Here's a diagram that compares what is left of the human GULOP pseudogene with the functional gene in the rat genome.

Note the following features:
  1. The human pseudogene is missing the promoter and all of the regulatory sequences.
  2. The human pseudogene is missing exons I to VI.
  3. The human pseudogene is missing exon XI.
  4. There are several small deletions and in-frame stop codons in what is left of exons VII to X.
The IDiots don't like pseudogenes. They seem to think that pseudogenes are not compatible with the concept of Intelligent Design Creationism. Jonathan McLatchie thinks he has evidence that the human fetus can make vitamin C [A Simple Proposed Model For Function of the Human Vitamin C GULO Pseudogene]. That means that there has to be a special way of making the enzyme L-glucono-γ-lactone oxidase in early development.

This isn't a problem for Jonathan McLatchie. Here's how it could happen.
As I mentioned previously, the GULO gene in humans is rendered inactive by multiple stop codons and indel mutations. These prevent the mRNA transcript of the gene from being translated into a functional protein. If the GULO gene really is functional in utero, therefore, presumably it would require that the gene's mRNA transcript undergo editing so that it can produce a functional protein. It's not at all difficult to understand how this could occur.

Editing of mRNA transcripts is a widely recognized phenomenon in biology today. The mRNA transcript would presumably need to have the stop codons replaced with amino-acid specifying codons (as well as other edits of course to correct frame shifts caused by indels). The occurrence of such a process is not unheard of. For instance, the transcripts of tRNA and rRNA genes typically undergo editing to render them functional. And the mRNAs for mitochondrial proteins (e.g. NADH dehydrogenase 7; cytochrome c oxidase III) in Trypanosoma brucei -- the parasite that causes sleeping sickness -- are known to undergo extensive editing, in many cases being substantially rewritten to produce functional transcripts (Ochsenreiter et al., 2008; Piller et al., 1996).
Now there's a slight problem with this scenario since RNA editing requires RNA and, as far as I know, the human pseudogene isn't transcribed. Oh well, that's a minor quibble—I'm sure Jonathan McLatchie just forgot to explain how to get the transcript.

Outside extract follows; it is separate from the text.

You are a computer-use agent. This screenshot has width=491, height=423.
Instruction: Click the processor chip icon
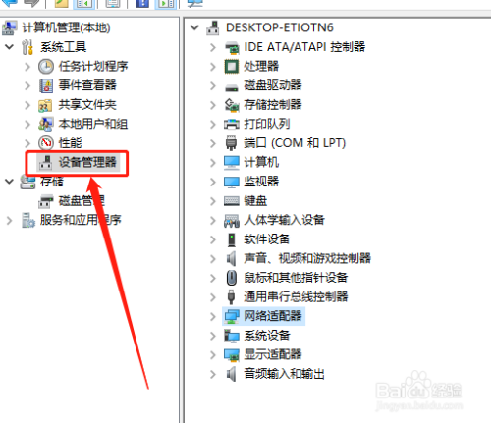tap(232, 67)

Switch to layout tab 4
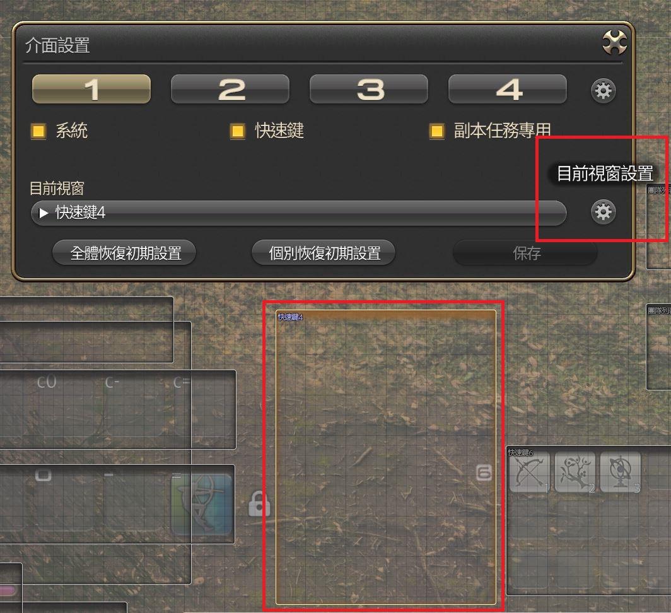point(508,90)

But there's another tiny flaw in his proposal. It's going to be a big challenge for RNA editing to create all those missing exons. I'm certain that Jonathan McLathie has thought about this. Maybe that part of the proposal was accidentally deleted from his post?

Here's the punchline, according to this IDiot.
If premature stop codons can be edited out of the mRNA transcript in this manner, thereby rendering functional what is otherwise a "pseudogene", this seems to me to have profound implications regarding not only GULO, but our understanding of pseudogenes in general.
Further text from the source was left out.